Chapter 1. Introduction to Mesos
Let’s take a trip back in time, to the year 1957. Computers that use transistors are starting to proliferate across universities and research laboratories. There is a problem, though—only one person can use a computer at a time. So, we have paper sign-up sheets so that we can reserve time slots on the machines. Since computers are so much more powerful than pencil and paper, they are in high demand. At the same time, since the computers are so expensive, if people don’t use their whole reservations, then thousands of dollars of compute-time could be wasted! Luckily, the idea of operating systems already existed, more or less, at the time.

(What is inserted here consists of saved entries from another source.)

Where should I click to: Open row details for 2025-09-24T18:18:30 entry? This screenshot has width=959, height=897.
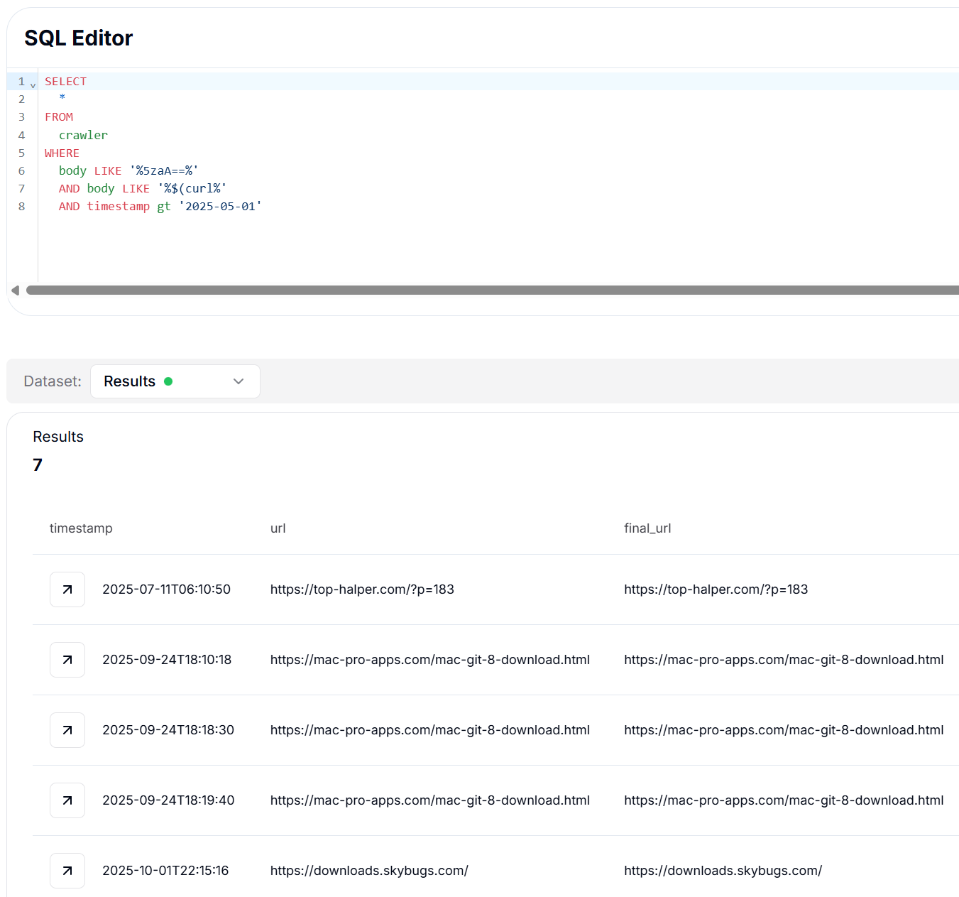pyautogui.click(x=67, y=730)
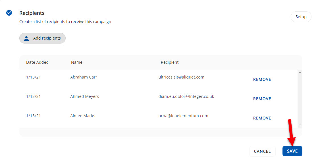Viewport: 320px width, 165px height.
Task: Click the blue checkmark icon beside Recipients
Action: pyautogui.click(x=9, y=13)
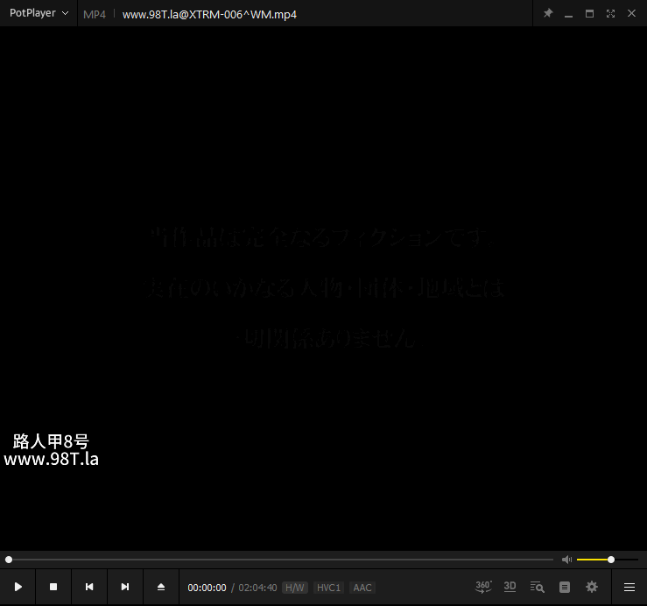Screen dimensions: 647x606
Task: Open the settings gear control panel
Action: (592, 587)
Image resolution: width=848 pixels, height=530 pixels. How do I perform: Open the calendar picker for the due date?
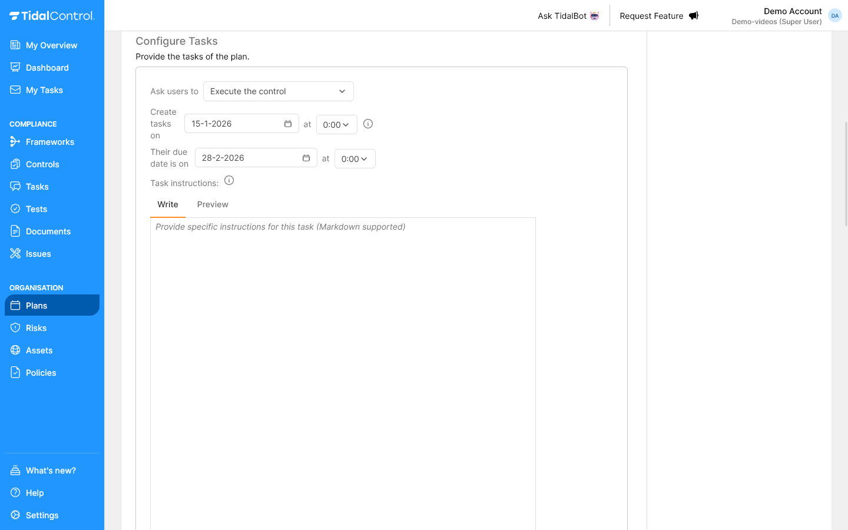(x=306, y=158)
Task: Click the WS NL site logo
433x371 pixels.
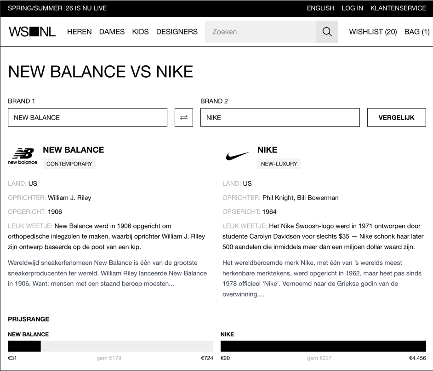Action: [x=32, y=32]
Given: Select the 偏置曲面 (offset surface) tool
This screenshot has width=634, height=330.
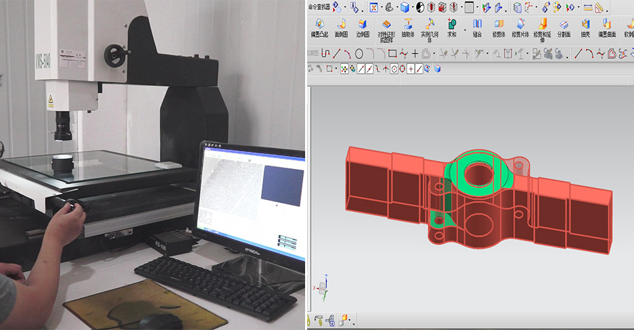Looking at the screenshot, I should [607, 28].
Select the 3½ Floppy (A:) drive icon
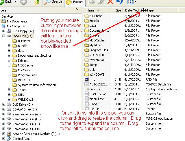 (9, 31)
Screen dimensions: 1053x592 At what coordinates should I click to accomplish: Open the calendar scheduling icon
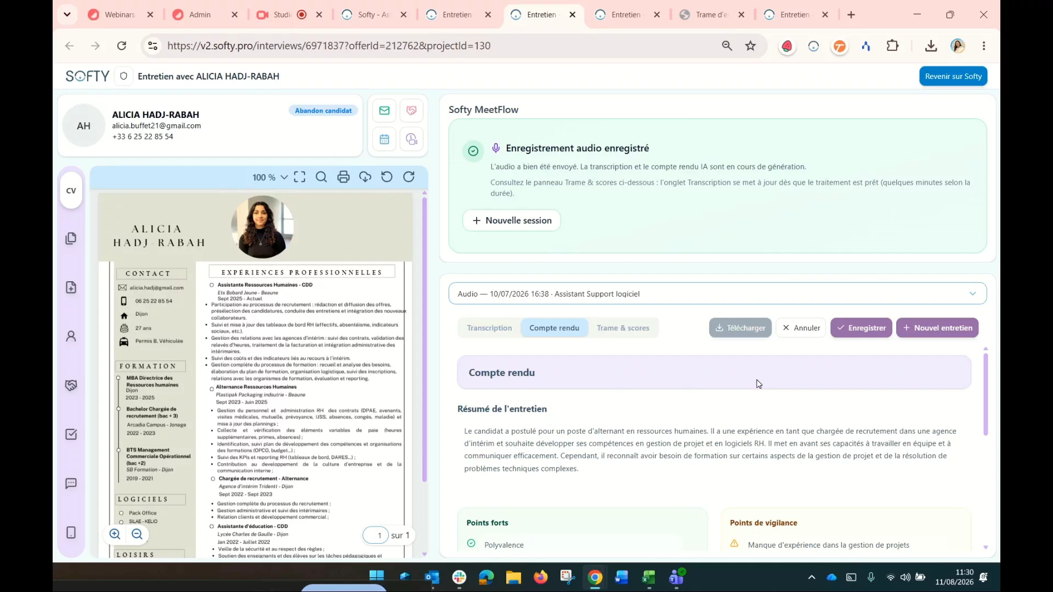tap(384, 139)
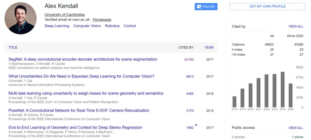Select the Deep Learning interest tag
This screenshot has width=311, height=140.
57,26
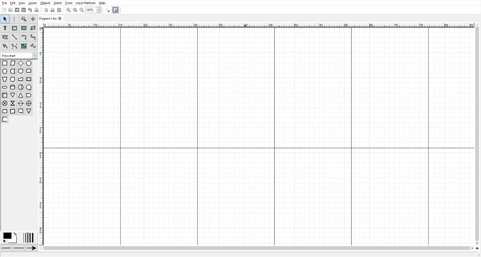Open the Objects menu
Viewport: 481px width, 257px height.
(x=45, y=3)
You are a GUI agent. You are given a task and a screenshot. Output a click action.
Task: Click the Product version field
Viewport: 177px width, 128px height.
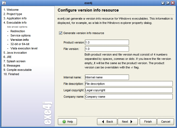(107, 42)
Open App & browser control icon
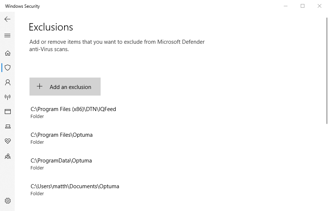Viewport: 328px width, 211px height. (x=7, y=112)
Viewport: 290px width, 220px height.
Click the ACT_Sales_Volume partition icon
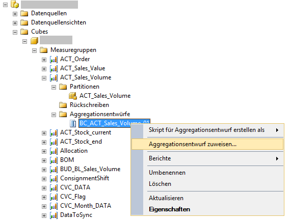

A brilliant man named John McCarthy, who also invented LISP, had a great idea—what if all the users could submit their jobs to the computer, and the computer would automatically share its CPU resources among the many different jobs?
Jobs Became Programs
What we now call applications or programs used to be called jobs.
We still can see this terminology in our shells, where, once we’ve backgrounded a process, we use the jobs command to inspect all the programs we’ve launched in the shell.
Once a single machine could be shared between jobs, we didn’t need humans to supervise the sign-up sheets—now, everyone could use the machine, and share it more easily, since the machine could enforce quotas, priorities, and even egalitarian fairness (if so desired).
Fast-forward to 2010: with the falling costs of networked data ...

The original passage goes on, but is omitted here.